Une nouvelle technique appropriée aurait permis maintenant ce qui n'était pas possible hier : procéder à une comparaison approfondie des empreintes.
Nous faisons à cela les observations suivantes :
- la protestation de Madame ROYAL aura déjà et au moins servi à la réouverture de son dossier classé. Sans cela cette première infraction serait définitivement tombée dans l'oubli. On peut s'en étonner, s'agissant quand même d'une visite avec effraction commise dans des circonstances troublantes au domicile d'une candidate à l'élection présidentielle.
- la personne suspectée serait notoirement connue des services de police pour avoir écumé les appartements de la Région Parisienne.

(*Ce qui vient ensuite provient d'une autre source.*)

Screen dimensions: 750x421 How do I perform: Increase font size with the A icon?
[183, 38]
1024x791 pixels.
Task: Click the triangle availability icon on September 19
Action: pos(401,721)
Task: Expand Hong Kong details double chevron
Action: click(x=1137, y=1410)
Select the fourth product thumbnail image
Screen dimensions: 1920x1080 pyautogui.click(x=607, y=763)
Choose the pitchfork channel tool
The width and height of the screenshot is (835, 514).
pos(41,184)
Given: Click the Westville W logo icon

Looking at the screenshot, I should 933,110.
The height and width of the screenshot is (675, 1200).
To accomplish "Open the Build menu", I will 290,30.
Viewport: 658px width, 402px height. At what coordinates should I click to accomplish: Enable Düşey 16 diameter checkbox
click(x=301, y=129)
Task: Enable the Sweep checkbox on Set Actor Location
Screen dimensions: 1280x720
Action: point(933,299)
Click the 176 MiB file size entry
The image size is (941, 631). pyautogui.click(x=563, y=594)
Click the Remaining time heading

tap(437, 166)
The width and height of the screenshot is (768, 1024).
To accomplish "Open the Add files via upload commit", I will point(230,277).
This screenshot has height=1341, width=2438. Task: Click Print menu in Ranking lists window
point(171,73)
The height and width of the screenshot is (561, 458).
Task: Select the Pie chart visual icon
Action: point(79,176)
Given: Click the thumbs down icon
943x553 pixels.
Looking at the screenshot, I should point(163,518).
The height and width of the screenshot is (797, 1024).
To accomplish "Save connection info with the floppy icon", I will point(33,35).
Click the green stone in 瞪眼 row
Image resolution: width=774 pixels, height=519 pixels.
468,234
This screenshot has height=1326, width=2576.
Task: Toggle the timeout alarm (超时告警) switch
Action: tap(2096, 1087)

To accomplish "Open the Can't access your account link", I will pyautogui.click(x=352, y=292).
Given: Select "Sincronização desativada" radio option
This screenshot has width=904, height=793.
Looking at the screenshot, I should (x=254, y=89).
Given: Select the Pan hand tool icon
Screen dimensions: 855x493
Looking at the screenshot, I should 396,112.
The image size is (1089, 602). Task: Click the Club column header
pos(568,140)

- aucun vol n'a été commis chez Madame ROYAL lors de cette visite. Même une montre qui avait disparu lors de l'intrusion dans l'appartement a été retrouvée et aucune déclaration de vol à l'assurance n'a été déposée.
- la suspecte, présentée comme délinquante d'habitude, « rompue au cambriolage de droit commun », aurait donc ce soir-là exercé son activité habituelle à titre bénévole, mue par la seule curiosité. C'est assurément une originalité.
J'ai demandé à Monsieur le Procureur de la République d'être dorénavant la seule personne autorisée à communiquer dans ce dossier, le cabinet de Monsieur le Président de la République, n'étant pas en charge de l'enquête préliminaire.